- TASK OBJECTIVE
Print every entry again, precisely as written.

- Records contained in a dataset
▽
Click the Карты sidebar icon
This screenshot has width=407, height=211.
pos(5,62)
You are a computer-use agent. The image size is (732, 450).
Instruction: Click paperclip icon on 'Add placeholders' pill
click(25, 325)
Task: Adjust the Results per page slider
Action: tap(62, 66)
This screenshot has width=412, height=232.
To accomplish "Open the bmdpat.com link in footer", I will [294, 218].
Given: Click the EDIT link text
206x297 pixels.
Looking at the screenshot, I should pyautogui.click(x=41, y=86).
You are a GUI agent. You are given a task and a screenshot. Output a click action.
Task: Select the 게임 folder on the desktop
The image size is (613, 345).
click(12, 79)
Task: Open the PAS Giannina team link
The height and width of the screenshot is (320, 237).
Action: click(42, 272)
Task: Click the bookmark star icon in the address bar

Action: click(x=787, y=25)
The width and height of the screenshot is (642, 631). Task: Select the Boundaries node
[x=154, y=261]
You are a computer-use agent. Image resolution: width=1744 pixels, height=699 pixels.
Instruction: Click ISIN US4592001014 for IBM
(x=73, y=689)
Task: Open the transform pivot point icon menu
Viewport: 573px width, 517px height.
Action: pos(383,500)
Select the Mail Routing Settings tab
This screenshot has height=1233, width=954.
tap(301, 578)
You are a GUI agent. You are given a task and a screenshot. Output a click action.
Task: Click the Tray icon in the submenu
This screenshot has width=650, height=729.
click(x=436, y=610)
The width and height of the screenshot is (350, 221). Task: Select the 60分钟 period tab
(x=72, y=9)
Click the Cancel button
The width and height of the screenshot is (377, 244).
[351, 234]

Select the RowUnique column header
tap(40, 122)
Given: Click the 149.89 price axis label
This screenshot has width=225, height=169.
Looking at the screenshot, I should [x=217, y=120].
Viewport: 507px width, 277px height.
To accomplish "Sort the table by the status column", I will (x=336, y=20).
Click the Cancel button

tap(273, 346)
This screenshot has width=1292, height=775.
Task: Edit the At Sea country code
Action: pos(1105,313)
△
- WRITTEN REPLY
Click the Карты sidebar icon
This screenshot has width=407, height=211.
pos(5,62)
You are a computer-use agent. The image size is (732, 450).
Instruction: Click paperclip icon on 'Add placeholders' pill
click(25, 325)
Task: Adjust the Results per page slider
Action: tap(62, 66)
This screenshot has width=412, height=232.
To accomplish "Open the bmdpat.com link in footer", I will [294, 218].
Given: Click the EDIT link text
206x297 pixels.
Looking at the screenshot, I should pyautogui.click(x=41, y=86).
You are a GUI agent. You are given a task and a screenshot. Output a click action.
Task: Select the 게임 folder on the desktop
The image size is (613, 345).
click(12, 79)
Task: Open the PAS Giannina team link
The height and width of the screenshot is (320, 237).
Action: click(42, 272)
Task: Click the bookmark star icon in the address bar

Action: click(x=787, y=25)
The width and height of the screenshot is (642, 631). Task: Select the Boundaries node
[x=154, y=261]
You are a computer-use agent. Image resolution: width=1744 pixels, height=699 pixels.
Instruction: Click ISIN US4592001014 for IBM
(x=73, y=689)
Task: Open the transform pivot point icon menu
Viewport: 573px width, 517px height.
Action: pos(383,500)
Select the Mail Routing Settings tab
This screenshot has height=1233, width=954.
tap(301, 578)
You are a GUI agent. You are given a task and a screenshot. Output a click action.
Task: Click the Tray icon in the submenu
This screenshot has width=650, height=729.
click(x=436, y=610)
The width and height of the screenshot is (350, 221). Task: Select the 60分钟 period tab
(x=72, y=9)
Click the Cancel button
The width and height of the screenshot is (377, 244).
[351, 234]

Select the RowUnique column header
tap(40, 122)
Given: Click the 149.89 price axis label
This screenshot has width=225, height=169.
Looking at the screenshot, I should [x=217, y=120].
Viewport: 507px width, 277px height.
To accomplish "Sort the table by the status column", I will (x=336, y=20).
Click the Cancel button

tap(273, 346)
This screenshot has width=1292, height=775.
Task: Edit the At Sea country code
Action: pos(1105,313)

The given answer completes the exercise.